This slim book (180 pages of text) reimagines

the traditional introductory course in abstract algebra. At first glance, one might think that the selection of topics is similar to that found in standard “rings first” algebra books such as Hungerford’s *Abstract Algebra: An Introduction*, but a closer look reveals substantial differences.

Hungerford’s book, for example, begins with a couple of chapters developing the basic number theory of the integers (up to and including congruences), followed by the introduction of abstract rings. This is then followed by several chapters discussing polynomials over a field as another extended example of a ring. After this, there is some more ring theory (ideals and quotient rings), followed by an introduction to groups. This constitutes Part 1 of the book. Part 2 concerns more advanced topics, much of which is not typically covered in a first semester course: the fundamental theorem of abelian groups and Sylow theory, factorization in integral domains, field extensions and an introduction to Galois theory. Part 3 of the book, on applications, considers such topics as cryptography, coding theory and geometric constructions. A fourth and final part collects a number of appendices on background topics.

The book now under review also starts with the number theory of the integers (spread out over the first three chapters), but takes the subject considerably further than does Hungerford: the law of quadratic reciprocity, for example, is discussed and proved, a rarity in introductory abstract algebra books. Other number theory topics covered here, but not in most introductory abstract algebra texts, include the classification of Pythagorean triples (done two ways, algebraically and geometrically), the proof of Fermat’s Last Theorem for n = 4, and the classification of the solutions of Pell’s Equation.

It is not just the ring of integers that is discussed in these chapters. The axioms for an abstract ring are introduced very early (page 2, in fact) and examples of rings other than the integers (for example, quadratic extensions of the integers) are introduced and worked with in some detail in these chapters. However, the focus remains on concrete examples rather than abstract ring theory per se.

Chapter 4 is on what the authors call “codes” but what I would call cryptography; I think the use of the word “codes” here risks confusion with coding theory (Hamming distance, etc.). The authors do not tarry with classical cryptography and proceed almost immediately to public key cryptography and the RSA method. Primality testing and factorization are also discussed briefly.

In Chapter 5, the authors discuss the real and complex numbers. Assuming the rational numbers as known, the authors explain without detail several methods of constructing the real numbers and also point out the completeness property of this number system. The complex numbers are then introduced and, again surprisingly for a book at this level, the Fundamental Theorem of Algebra is proved. Applications of the Fundamental Theorem to real polynomials are given.

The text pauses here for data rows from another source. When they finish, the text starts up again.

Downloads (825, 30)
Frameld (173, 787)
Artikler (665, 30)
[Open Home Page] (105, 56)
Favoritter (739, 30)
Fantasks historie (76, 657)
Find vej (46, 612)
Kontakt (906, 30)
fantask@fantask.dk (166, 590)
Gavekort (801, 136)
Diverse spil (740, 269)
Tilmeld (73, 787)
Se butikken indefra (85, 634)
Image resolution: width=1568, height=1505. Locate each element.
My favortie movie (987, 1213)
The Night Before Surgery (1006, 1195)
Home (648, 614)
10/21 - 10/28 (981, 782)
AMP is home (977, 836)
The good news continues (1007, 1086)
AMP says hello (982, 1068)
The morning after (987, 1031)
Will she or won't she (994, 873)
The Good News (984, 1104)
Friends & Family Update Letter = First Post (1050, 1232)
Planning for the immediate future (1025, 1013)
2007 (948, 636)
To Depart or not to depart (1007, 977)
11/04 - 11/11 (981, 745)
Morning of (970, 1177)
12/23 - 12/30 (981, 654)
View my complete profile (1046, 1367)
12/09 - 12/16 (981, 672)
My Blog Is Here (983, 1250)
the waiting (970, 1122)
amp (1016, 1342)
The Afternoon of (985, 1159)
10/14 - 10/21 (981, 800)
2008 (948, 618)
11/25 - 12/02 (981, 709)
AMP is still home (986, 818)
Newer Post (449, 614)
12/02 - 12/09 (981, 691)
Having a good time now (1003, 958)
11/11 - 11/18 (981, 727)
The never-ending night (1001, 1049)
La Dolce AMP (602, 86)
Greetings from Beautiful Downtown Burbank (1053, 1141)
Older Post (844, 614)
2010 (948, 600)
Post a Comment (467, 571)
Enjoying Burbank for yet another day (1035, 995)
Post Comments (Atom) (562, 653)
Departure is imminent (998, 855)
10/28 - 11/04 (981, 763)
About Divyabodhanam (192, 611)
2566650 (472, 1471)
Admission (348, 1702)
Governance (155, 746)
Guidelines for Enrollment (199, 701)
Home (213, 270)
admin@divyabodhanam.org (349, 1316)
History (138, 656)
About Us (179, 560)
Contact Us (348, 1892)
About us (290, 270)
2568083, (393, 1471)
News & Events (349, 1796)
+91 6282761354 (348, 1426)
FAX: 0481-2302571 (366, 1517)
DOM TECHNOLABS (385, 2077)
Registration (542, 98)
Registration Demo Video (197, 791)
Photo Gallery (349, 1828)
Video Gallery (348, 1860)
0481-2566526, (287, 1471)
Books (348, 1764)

Chapters 6 and 7 concern polynomial rings and their application to the construction and analysis of finite fields. Here again, a number of very unusual topics for a book at this level are discussed, including transcendental numbers (Liouville numbers and a proof of the transcendence of \( e \)), formulas for the solution of a cubic equation, and Sturm’s Theorem, a result I used to see in old-fashioned books on the theory of equations, but haven’t seen in the more recent textbook literature. (Another result along the same lines, Descartes’ Rule of Signs, shows up here as an exercise.)

One topic that is not covered in this book, however, is group theory. While the word “group” is mentioned and the term “abelian group” briefly defined, the subject is not developed, and the reader will not encounter even such basic ideas as Lagrange’s theorem.

Throughout the book, the exposition is rather terse, and very little hand-holding takes place. As the preceding summary of topics covered in this book should make clear, a considerable amount of material is covered in a relatively small amount of space. Each section ends with an assortment of exercises (averaging around 6 or 7 per section), few of which are trivial and some of which are quite substantial. Each chapter ends with a page or two entitled Notes which offers some historical commentary and suggestions for further reading.

I’m an old dog and therefore not easily taught new tricks, but it seems to me that the topics covered here are not optimal for a first course in abstract algebra. More adventurous souls, however, might enjoy the experience of teaching out of this book, particularly to students of high ability.